::: Excerpted passage :::
Lecture 11: Everyday life Flashcards
Why is it important to study laughter?
It’s an everyday phenomenon that is very common. It’s unusual, unlike speech and similar to animal calls. Therefore it’s important to research why we laugh, the roles of laughter, how this compares to other emotions and whether it has any health benefits.
How often do we laugh?
A study with 80 adults showed that people laugh about 18 times a day. There was a large range of results ranging from 0 to 89.
Discuss the benefits of laughter
Improves the cardiovascular and respiratory system, increases pain threshold, moderates stress, better outlook, positive cognitions, better at coping with stress, decreases cortisol levels and increases well being. However, these findings have contradictory evidence and there is little support about the unique positive effects of laughter.
List 6 theories about humour
Superiority theory, incongruity theory, tension-relief theory, defence mechanism, misattribution, pattern recognition.
Describe the superiority theory
This is the oldest and most widespread theory. Aristotle claimed that you laugh at the misfortune of others which generates a feeling of superiority. The more dignity the individual has (richer/wiser), the more you laugh. This involves malice and is harmful.
Describe the incongruity theory
You laugh at unexpected, illogical or inappropriate outcomes. When something doesn’t fit the orderly pattern that we expect. We expect an outcome from one frame, but then the punch line is from another frame, the two unrelated thoughts combined, provide a comic effect.
Outside of the theories, what makes people laugh?
Less than 20% of laughter is in response to jokes or formal efforts. The actual stimulus for laughter is another person.
Describe provine’s view: laughter is the oil in the social machine
Borge claims that it’s the shortest distance between two people and it maintains social bonds. It’s used as acceptance and an invitation for a conversation. It encourages social bonding and shows acceptance as it indicates we are amused. Sense of humour is also related to attractiveness, trust and intimacy. It aids caregiver-child relationships, the parents respond to the laughter and continue, forming an emotional cycle. Laughter also increases cooperation and cohesiveness.
::: Extracted records :::
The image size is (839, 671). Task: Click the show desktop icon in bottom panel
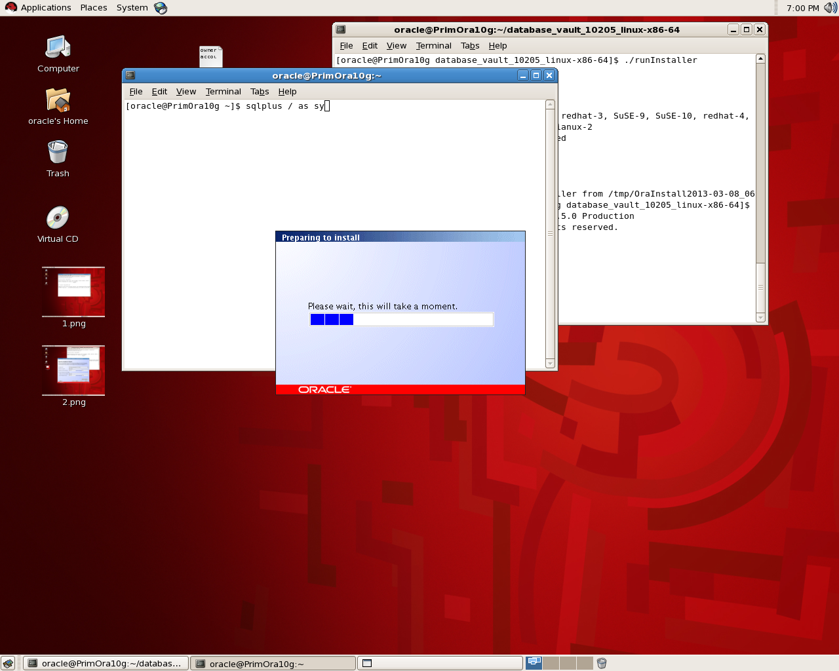coord(8,663)
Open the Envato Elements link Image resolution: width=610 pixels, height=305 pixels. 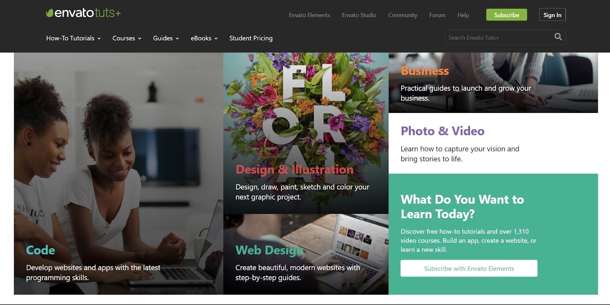pyautogui.click(x=309, y=15)
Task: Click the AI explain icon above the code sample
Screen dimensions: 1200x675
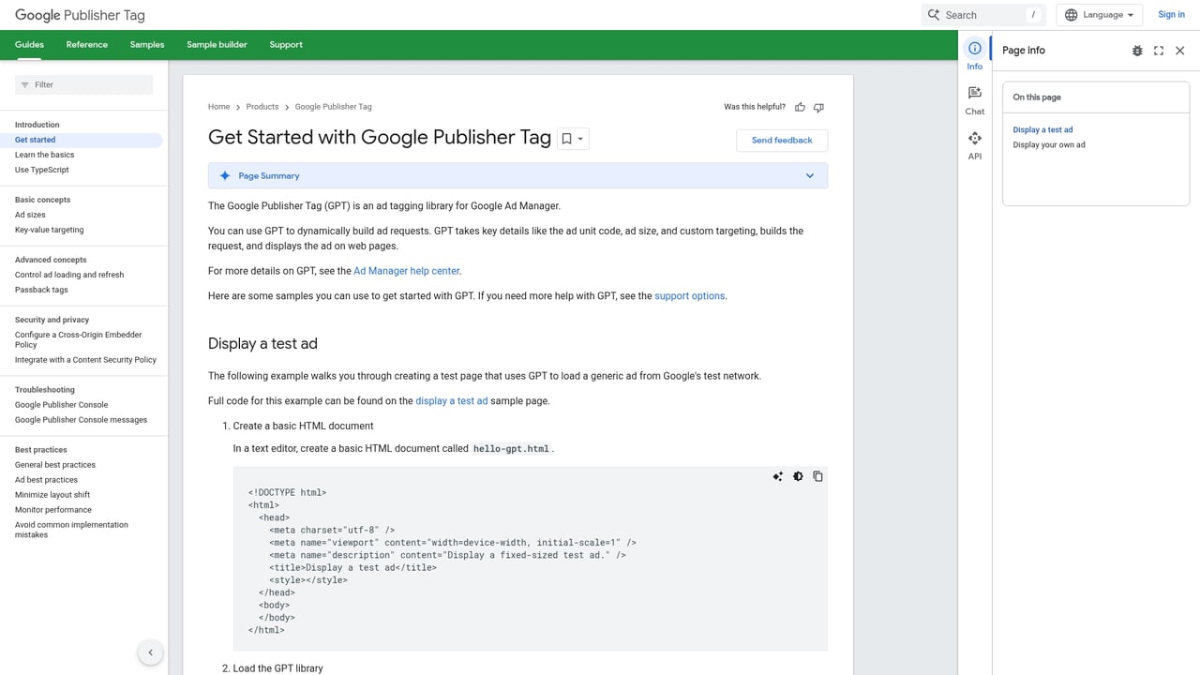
:::
Work to complete:
Extend the lecture flashcards on laughter, picking up directly after their last card. The entries have no connection to the lecture flashcards on laughter.

Answer section:
Discuss provine and fisher’s study about the social nature of laughter 1989
It involved a self report, the participants reported bed and waking times, episodes of laughing, smiling or talking and social context that they occurred in. Laughter was found to be 30 times as frequent in social situations compared to being on your own. It shows that laughter is used as a form of communication.
Discuss the effects of dubbed laughter
Smyth 1972 found that participants laughed for longer and more frequently when a programme had dubbed laughter. They also found it more amusing.
Is laughter contagious?
Yes. There has been laughter epidemics and mass hysteria. In one case, a school had to close because of it and it then affect adjacent communities and in the end 14 schools closed and 1000 people were affected. It disrupted normal life for 6 months. Laughter is infectious; provine’s 1992 study supported this. He found that the majority of participants laughed in response to a laughter box. No one knows why it’s contagious. The brain prepares to join in; there is auditory activation and activation in brain regions associated with movement upon hearing laughter, therefore the brain is getting ready to laugh. This s behavioural contagion.
Discuss laughter in conversation
Only 10-20% of pre-laughter comments are humorous. Laughter is usually sprinkled throughout speech, facial expressions, gestures and posture changes. When researching laughter, if you only focus on humour then you will miss the broader and deeper roots of laughter in social communication. However, placement of laughter isn’t random.
Describe laughter as part of speech
Provine did another study. He recorded 1200 episodes of naturally occurring laughter and noted the speaker, audience, gender and content. The speakers laugher 46% more than the audience. Female speakers 127% more with a male audience. Females laughed more than males and the audience laughed more to male speakers. 99% of laughter occurred in pauses, laughter rarely interrupts the phrase structure. The phenomenon is very reliable which is surprising as it contrasts the rest of unstructured dialogue. Laughter is only placed lawfully and speech has a priority. Laughter work as punctuation, this is the punctuation effect.
Describe laughter in terms of culture
It’s universal. Sauter 2010 found that there was cross cultural recognition of laughter, fear, anger, disgust and sadness. Not many other positive emotions are universal. Laughter isn’t only present in humans, ancestral forms of play and laughter are found in rats, dogs and chimps.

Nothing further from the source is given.